◆ **SUAS INSTRUÇÕES**:
Responda às perguntas a seguir com base na crônica sobre o PIBID.
(a) A quem a crônica atribui a frase "A praça é do povo como o céu é do condor"?
(b) Em que cidade, segundo a crônica, os pibidianos foram vistos pessoalmente?
(c) O que significa a sigla PIBID?

◆ **TRECHO CITADO**:
Quinta, 22 Outubro 2015 08:30

MINHA BOLSA MINHA VIDA

Roberto Boaventura da Silva Sá

Dr. Jornalismo/USP; Prof. Literatura/UFMT 

“A praça é do povo como o céu é do condor”, já dizia Castro Alves. Por isso, há de tudo nas praças: casais de namorados; aposentados jogando dama; damas assuntando a vida alheia; vendedores ambulantes; histéricos pastores; crianças brincando; malandros; trabalhadores em manifestações; estudantes gazeteando aulas; cegos arranhando instrumentos; surdos-mudos conversando animadamente; mendigos aos montes; o homem da cobra... Todavia, no último dia 15, em praças de algumas cidades brasileiras, apareceram seres inesperados. Em Cuiabá, fui vê-los pessoalmente.

Sabem o que vi?

Um grupo de “pibidianos”.

Sabem o que é isso?

Provavelmente, não; afinal, é pedir demais a quem não precisa viver o cotidiano das universidades federais.

Por que é pedir demais?

Porque um pibidiano, dentro das universidades, seria como um pedacinho da unha lascada da falange distal do dedo mindinho. Significa dizer que sem as mãos e sem os dedos, a unha sequer existiria para poder ser lascada.

A unha é importante?

Sim, mas não é sequer a falange do dedo da mão.

Em outra imagem, ao estilo clichê, um pibidiano seria como uma gota d’água no oceano.

A gota é importante?

Sim, mas é uma gota, não é o oceano. É provável que o oceano exista sem aquela gota. A gota sem o oceano tem vida efêmera.

E foi por conta da unha lascada da falange distal do dedo mindinho, e não pela mão em si, bem como da importância de uma gota d’água, e não pela existência do oceano, que os pibidianos – alguns professores e alguns estudantes de licenciaturas das federais – foram às praças para lutar pela manutenção do Programa Institucional de Bolsa de Iniciação à Docência (PIBID).

Por que os pibidianos se apavoraram só depois que as universidades encerraram a greve mais longa de sua história?

Porque a maioria acreditou nas promessas de campanha de Dilma. Acreditou que as bolsas de programas das universidades, incluindo as do PIBID, não sofreriam cortes.

◆ **MATERIAL FORNECIDO**:
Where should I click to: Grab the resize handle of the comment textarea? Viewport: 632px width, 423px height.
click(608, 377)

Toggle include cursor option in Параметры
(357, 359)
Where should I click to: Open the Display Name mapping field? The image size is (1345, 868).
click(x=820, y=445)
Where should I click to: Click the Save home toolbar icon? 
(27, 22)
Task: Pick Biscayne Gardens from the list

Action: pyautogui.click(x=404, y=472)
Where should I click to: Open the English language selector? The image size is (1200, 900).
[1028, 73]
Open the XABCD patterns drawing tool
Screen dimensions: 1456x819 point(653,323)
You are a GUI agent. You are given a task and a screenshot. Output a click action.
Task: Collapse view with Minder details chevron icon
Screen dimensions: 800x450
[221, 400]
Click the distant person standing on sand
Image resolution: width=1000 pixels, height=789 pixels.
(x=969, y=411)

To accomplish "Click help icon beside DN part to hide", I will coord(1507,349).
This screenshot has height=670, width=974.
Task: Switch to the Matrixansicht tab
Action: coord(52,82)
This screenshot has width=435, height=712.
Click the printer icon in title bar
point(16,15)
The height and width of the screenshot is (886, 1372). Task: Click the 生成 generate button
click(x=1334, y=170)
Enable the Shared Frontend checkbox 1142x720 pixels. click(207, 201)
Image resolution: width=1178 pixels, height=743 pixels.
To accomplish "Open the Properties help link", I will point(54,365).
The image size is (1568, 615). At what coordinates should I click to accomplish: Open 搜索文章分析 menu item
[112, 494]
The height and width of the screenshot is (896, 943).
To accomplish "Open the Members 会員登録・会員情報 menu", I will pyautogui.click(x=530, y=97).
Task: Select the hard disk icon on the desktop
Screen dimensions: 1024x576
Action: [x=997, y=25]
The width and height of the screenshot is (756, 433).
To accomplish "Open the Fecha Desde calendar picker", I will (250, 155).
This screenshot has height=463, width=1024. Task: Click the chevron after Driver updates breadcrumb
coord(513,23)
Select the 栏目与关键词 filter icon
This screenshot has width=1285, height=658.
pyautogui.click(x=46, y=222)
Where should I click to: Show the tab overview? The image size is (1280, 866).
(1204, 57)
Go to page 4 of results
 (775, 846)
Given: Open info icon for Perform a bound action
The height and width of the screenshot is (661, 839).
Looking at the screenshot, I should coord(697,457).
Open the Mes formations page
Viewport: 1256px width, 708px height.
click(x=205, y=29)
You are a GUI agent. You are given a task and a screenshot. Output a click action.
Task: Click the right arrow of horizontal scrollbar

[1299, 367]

◆ **RESPOSTA**:
(a) A Castro Alves.
(b) Em Cuiabá.
(c) Programa Institucional de Bolsa de Iniciação à Docência.